(WORK TO BE COMPLETED)
Arrange every line of the records below as a Markdown table with two columns, Row and Entry: Row holds the row number and Entry holds the line itself. Omit blank lines.

(EXCERPTED RECORDS)
________________
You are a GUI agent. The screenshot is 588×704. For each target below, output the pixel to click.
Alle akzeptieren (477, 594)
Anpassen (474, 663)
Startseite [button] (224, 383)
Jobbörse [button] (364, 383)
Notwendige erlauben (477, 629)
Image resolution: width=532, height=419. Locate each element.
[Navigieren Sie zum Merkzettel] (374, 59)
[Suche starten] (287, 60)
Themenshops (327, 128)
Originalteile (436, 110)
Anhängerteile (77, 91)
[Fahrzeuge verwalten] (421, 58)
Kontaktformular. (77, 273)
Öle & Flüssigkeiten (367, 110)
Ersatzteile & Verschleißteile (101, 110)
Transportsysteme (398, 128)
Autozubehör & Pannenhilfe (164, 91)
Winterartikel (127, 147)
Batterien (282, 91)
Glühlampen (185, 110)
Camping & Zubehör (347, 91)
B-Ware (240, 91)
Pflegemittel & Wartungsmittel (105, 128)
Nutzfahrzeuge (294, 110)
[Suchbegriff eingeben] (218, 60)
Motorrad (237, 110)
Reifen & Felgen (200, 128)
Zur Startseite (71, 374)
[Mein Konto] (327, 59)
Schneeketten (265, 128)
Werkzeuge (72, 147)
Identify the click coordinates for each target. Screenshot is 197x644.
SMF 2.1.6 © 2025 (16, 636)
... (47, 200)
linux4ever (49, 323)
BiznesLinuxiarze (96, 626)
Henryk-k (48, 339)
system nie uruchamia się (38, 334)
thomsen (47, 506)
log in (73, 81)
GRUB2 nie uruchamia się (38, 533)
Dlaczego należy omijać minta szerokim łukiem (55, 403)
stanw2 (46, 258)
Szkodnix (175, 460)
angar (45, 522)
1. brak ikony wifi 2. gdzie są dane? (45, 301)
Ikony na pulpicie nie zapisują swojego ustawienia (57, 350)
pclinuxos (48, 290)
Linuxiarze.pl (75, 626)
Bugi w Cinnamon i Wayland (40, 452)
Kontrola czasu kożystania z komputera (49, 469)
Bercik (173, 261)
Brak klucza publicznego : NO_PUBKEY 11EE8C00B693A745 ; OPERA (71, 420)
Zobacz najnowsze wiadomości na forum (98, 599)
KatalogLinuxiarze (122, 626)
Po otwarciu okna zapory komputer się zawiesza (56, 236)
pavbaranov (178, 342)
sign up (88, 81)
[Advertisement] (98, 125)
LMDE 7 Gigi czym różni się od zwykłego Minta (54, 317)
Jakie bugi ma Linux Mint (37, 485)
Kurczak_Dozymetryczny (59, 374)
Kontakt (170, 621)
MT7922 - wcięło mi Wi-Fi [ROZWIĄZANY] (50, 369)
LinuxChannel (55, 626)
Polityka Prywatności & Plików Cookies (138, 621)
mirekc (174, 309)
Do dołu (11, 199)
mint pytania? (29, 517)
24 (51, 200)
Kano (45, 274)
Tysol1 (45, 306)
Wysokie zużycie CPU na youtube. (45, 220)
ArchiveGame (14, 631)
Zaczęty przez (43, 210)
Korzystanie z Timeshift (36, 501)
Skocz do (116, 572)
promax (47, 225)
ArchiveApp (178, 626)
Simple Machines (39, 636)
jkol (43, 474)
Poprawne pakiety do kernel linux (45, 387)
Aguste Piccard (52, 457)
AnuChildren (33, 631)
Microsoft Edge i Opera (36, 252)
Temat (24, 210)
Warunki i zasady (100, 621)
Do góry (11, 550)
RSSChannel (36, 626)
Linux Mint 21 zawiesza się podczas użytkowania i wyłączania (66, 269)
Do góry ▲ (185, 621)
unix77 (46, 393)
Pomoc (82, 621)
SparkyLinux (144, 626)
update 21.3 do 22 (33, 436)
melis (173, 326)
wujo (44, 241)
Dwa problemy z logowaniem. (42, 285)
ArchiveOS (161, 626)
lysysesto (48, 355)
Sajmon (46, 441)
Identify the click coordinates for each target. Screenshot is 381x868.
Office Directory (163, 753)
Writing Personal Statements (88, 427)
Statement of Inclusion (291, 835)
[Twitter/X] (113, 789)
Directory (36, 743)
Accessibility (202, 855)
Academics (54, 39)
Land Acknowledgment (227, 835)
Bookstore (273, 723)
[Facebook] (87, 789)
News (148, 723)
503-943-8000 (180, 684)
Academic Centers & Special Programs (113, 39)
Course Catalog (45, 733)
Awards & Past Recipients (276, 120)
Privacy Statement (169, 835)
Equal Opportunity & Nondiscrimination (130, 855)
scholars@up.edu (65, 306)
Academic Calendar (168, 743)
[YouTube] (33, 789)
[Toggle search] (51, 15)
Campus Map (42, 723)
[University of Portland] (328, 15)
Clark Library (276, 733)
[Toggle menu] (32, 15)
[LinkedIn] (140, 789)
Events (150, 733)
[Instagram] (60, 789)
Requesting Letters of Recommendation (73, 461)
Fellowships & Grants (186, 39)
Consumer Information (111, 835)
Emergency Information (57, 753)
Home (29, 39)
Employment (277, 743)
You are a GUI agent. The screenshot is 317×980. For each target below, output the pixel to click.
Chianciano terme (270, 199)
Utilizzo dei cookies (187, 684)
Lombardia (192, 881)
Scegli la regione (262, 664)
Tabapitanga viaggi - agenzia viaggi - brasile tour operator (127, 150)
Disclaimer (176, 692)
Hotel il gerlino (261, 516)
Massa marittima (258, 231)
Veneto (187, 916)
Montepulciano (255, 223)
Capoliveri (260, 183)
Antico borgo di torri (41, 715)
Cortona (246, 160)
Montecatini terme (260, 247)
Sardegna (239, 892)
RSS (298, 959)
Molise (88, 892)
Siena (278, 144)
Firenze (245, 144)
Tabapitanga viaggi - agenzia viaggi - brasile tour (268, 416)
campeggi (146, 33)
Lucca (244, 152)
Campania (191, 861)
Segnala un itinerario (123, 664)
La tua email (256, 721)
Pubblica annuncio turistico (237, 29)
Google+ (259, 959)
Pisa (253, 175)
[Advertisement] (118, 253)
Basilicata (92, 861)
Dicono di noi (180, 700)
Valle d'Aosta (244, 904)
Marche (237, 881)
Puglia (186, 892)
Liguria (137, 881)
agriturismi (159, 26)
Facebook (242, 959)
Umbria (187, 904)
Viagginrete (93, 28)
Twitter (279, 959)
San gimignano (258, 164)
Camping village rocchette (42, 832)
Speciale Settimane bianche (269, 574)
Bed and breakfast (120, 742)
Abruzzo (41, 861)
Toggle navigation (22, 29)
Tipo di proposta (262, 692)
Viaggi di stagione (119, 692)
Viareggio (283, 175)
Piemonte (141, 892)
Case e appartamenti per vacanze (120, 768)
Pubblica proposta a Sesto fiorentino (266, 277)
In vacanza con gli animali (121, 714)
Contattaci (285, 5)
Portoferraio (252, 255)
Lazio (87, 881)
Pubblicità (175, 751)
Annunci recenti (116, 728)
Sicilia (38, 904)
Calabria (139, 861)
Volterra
________________
(SOLUTION TO THIS EXERCISE)
| Row | Entry |
|---|---|
| 1 | You are a GUI agent. The screenshot is 588×704. For each target below, output the pixel to click. |
| 2 | Alle akzeptieren (477, 594) |
| 3 | Anpassen (474, 663) |
| 4 | Startseite [button] (224, 383) |
| 5 | Jobbörse [button] (364, 383) |
| 6 | Notwendige erlauben (477, 629) |
| 7 | Image resolution: width=532, height=419. Locate each element. |
| 8 | [Navigieren Sie zum Merkzettel] (374, 59) |
| 9 | [Suche starten] (287, 60) |
| 10 | Themenshops (327, 128) |
| 11 | Originalteile (436, 110) |
| 12 | Anhängerteile (77, 91) |
| 13 | [Fahrzeuge verwalten] (421, 58) |
| 14 | Kontaktformular. (77, 273) |
| 15 | Öle & Flüssigkeiten (367, 110) |
| 16 | Ersatzteile & Verschleißteile (101, 110) |
| 17 | Transportsysteme (398, 128) |
| 18 | Autozubehör & Pannenhilfe (164, 91) |
| 19 | Winterartikel (127, 147) |
| 20 | Batterien (282, 91) |
| 21 | Glühlampen (185, 110) |
| 22 | Camping & Zubehör (347, 91) |
| 23 | B-Ware (240, 91) |
| 24 | Pflegemittel & Wartungsmittel (105, 128) |
| 25 | Nutzfahrzeuge (294, 110) |
| 26 | [Suchbegriff eingeben] (218, 60) |
| 27 | Motorrad (237, 110) |
| 28 | Reifen & Felgen (200, 128) |
| 29 | Zur Startseite (71, 374) |
| 30 | [Mein Konto] (327, 59) |
| 31 | Schneeketten (265, 128) |
| 32 | Werkzeuge (72, 147) |
| 33 | Identify the click coordinates for each target. Screenshot is 197x644. |
| 34 | SMF 2.1.6 © 2025 (16, 636) |
| 35 | ... (47, 200) |
| 36 | linux4ever (49, 323) |
| 37 | BiznesLinuxiarze (96, 626) |
| 38 | Henryk-k (48, 339) |
| 39 | system nie uruchamia się (38, 334) |
| 40 | thomsen (47, 506) |
| 41 | log in (73, 81) |
| 42 | GRUB2 nie uruchamia się (38, 533) |
| 43 | Dlaczego należy omijać minta szerokim łukiem (55, 403) |
| 44 | stanw2 (46, 258) |
| 45 | Szkodnix (175, 460) |
| 46 | angar (45, 522) |
| 47 | 1. brak ikony wifi 2. gdzie są dane? (45, 301) |
| 48 | Ikony na pulpicie nie zapisują swojego ustawienia (57, 350) |
| 49 | pclinuxos (48, 290) |
| 50 | Linuxiarze.pl (75, 626) |
| 51 | Bugi w Cinnamon i Wayland (40, 452) |
| 52 | Kontrola czasu kożystania z komputera (49, 469) |
| 53 | Bercik (173, 261) |
| 54 | Brak klucza publicznego : NO_PUBKEY 11EE8C00B693A745 ; OPERA (71, 420) |
| 55 | Zobacz najnowsze wiadomości na forum (98, 599) |
| 56 | KatalogLinuxiarze (122, 626) |
| 57 | Po otwarciu okna zapory komputer się zawiesza (56, 236) |
| 58 | pavbaranov (178, 342) |
| 59 | sign up (88, 81) |
| 60 | [Advertisement] (98, 125) |
| 61 | LMDE 7 Gigi czym różni się od zwykłego Minta (54, 317) |
| 62 | Jakie bugi ma Linux Mint (37, 485) |
| 63 | Kurczak_Dozymetryczny (59, 374) |
| 64 | Kontakt (170, 621) |
| 65 | MT7922 - wcięło mi Wi-Fi [ROZWIĄZANY] (50, 369) |
| 66 | LinuxChannel (55, 626) |
| 67 | Polityka Prywatności & Plików Cookies (138, 621) |
| 68 | mirekc (174, 309) |
| 69 | Do dołu (11, 199) |
| 70 | mint pytania? (29, 517) |
| 71 | 24 (51, 200) |
| 72 | Kano (45, 274) |
| 73 | Tysol1 (45, 306) |
| 74 | Wysokie zużycie CPU na youtube. (45, 220) |
| 75 | ArchiveGame (14, 631) |
| 76 | Zaczęty przez (43, 210) |
| 77 | Korzystanie z Timeshift (36, 501) |
| 78 | Skocz do (116, 572) |
| 79 | promax (47, 225) |
| 80 | ArchiveApp (178, 626) |
| 81 | Simple Machines (39, 636) |
| 82 | jkol (43, 474) |
| 83 | Poprawne pakiety do kernel linux (45, 387) |
| 84 | Aguste Piccard (52, 457) |
| 85 | AnuChildren (33, 631) |
| 86 | Microsoft Edge i Opera (36, 252) |
| 87 | Temat (24, 210) |
| 88 | Warunki i zasady (100, 621) |
| 89 | Do góry (11, 550) |
| 90 | RSSChannel (36, 626) |
| 91 | Linux Mint 21 zawiesza się podczas użytkowania i wyłączania (66, 269) |
| 92 | Do góry ▲ (185, 621) |
| 93 | unix77 (46, 393) |
| 94 | Pomoc (82, 621) |
| 95 | SparkyLinux (144, 626) |
| 96 | update 21.3 do 22 (33, 436) |
| 97 | melis (173, 326) |
| 98 | wujo (44, 241) |
| 99 | Dwa problemy z logowaniem. (42, 285) |
| 100 | ArchiveOS (161, 626) |
| 101 | lysysesto (48, 355) |
| 102 | Sajmon (46, 441) |
| 103 | Identify the click coordinates for each target. Screenshot is 381x868. |
| 104 | Office Directory (163, 753) |
| 105 | Writing Personal Statements (88, 427) |
| 106 | Statement of Inclusion (291, 835) |
| 107 | [Twitter/X] (113, 789) |
| 108 | Directory (36, 743) |
| 109 | Accessibility (202, 855) |
| 110 | Academics (54, 39) |
| 111 | Land Acknowledgment (227, 835) |
| 112 | Bookstore (273, 723) |
| 113 | [Facebook] (87, 789) |
| 114 | News (148, 723) |
| 115 | 503-943-8000 (180, 684) |
| 116 | Academic Centers & Special Programs (113, 39) |
| 117 | Course Catalog (45, 733) |
| 118 | Awards & Past Recipients (276, 120) |
| 119 | Privacy Statement (169, 835) |
| 120 | Equal Opportunity & Nondiscrimination (130, 855) |
| 121 | scholars@up.edu (65, 306) |
| 122 | Academic Calendar (168, 743) |
| 123 | [YouTube] (33, 789) |
| 124 | [Toggle search] (51, 15) |
| 125 | Campus Map (42, 723) |
| 126 | [University of Portland] (328, 15) |
| 127 | Clark Library (276, 733) |
| 128 | [Toggle menu] (32, 15) |
| 129 | [LinkedIn] (140, 789) |
| 130 | Events (150, 733) |
| 131 | [Instagram] (60, 789) |
| 132 | Requesting Letters of Recommendation (73, 461) |
| 133 | Fellowships & Grants (186, 39) |
| 134 | Consumer Information (111, 835) |
| 135 | Emergency Information (57, 753) |
| 136 | Home (29, 39) |
| 137 | Employment (277, 743) |
| 138 | You are a GUI agent. The screenshot is 317×980. For each target below, output the pixel to click. |
| 139 | Chianciano terme (270, 199) |
| 140 | Utilizzo dei cookies (187, 684) |
| 141 | Lombardia (192, 881) |
| 142 | Scegli la regione (262, 664) |
| 143 | Tabapitanga viaggi - agenzia viaggi - brasile tour operator (127, 150) |
| 144 | Disclaimer (176, 692) |
| 145 | Hotel il gerlino (261, 516) |
| 146 | Massa marittima (258, 231) |
| 147 | Veneto (187, 916) |
| 148 | Montepulciano (255, 223) |
| 149 | Capoliveri (260, 183) |
| 150 | Antico borgo di torri (41, 715) |
| 151 | Cortona (246, 160) |
| 152 | Montecatini terme (260, 247) |
| 153 | Sardegna (239, 892) |
| 154 | RSS (298, 959) |
| 155 | Molise (88, 892) |
| 156 | Siena (278, 144) |
| 157 | Firenze (245, 144) |
| 158 | Tabapitanga viaggi - agenzia viaggi - brasile tour (268, 416) |
| 159 | campeggi (146, 33) |
| 160 | Lucca (244, 152) |
| 161 | Campania (191, 861) |
| 162 | Segnala un itinerario (123, 664) |
| 163 | La tua email (256, 721) |
| 164 | Pubblica annuncio turistico (237, 29) |
| 165 | Google+ (259, 959) |
| 166 | Pisa (253, 175) |
| 167 | [Advertisement] (118, 253) |
| 168 | Basilicata (92, 861) |
| 169 | Dicono di noi (180, 700) |
| 170 | Valle d'Aosta (244, 904) |
| 171 | Marche (237, 881) |
| 172 | Puglia (186, 892) |
| 173 | Liguria (137, 881) |
| 174 | agriturismi (159, 26) |
| 175 | Facebook (242, 959) |
| 176 | Umbria (187, 904) |
| 177 | Viagginrete (93, 28) |
| 178 | Twitter (279, 959) |
| 179 | San gimignano (258, 164) |
| 180 | Camping village rocchette (42, 832) |
| 181 | Speciale Settimane bianche (269, 574) |
| 182 | Bed and breakfast (120, 742) |
| 183 | Abruzzo (41, 861) |
| 184 | Toggle navigation (22, 29) |
| 185 | Tipo di proposta (262, 692) |
| 186 | Viaggi di stagione (119, 692) |
| 187 | Viareggio (283, 175) |
| 188 | Piemonte (141, 892) |
| 189 | Case e appartamenti per vacanze (120, 768) |
| 190 | Pubblica proposta a Sesto fiorentino (266, 277) |
| 191 | In vacanza con gli animali (121, 714) |
| 192 | Contattaci (285, 5) |
| 193 | Portoferraio (252, 255) |
| 194 | Lazio (87, 881) |
| 195 | Pubblicità (175, 751) |
| 196 | Annunci recenti (116, 728) |
| 197 | Sicilia (38, 904) |
| 198 | Calabria (139, 861) |
| 199 | Volterra |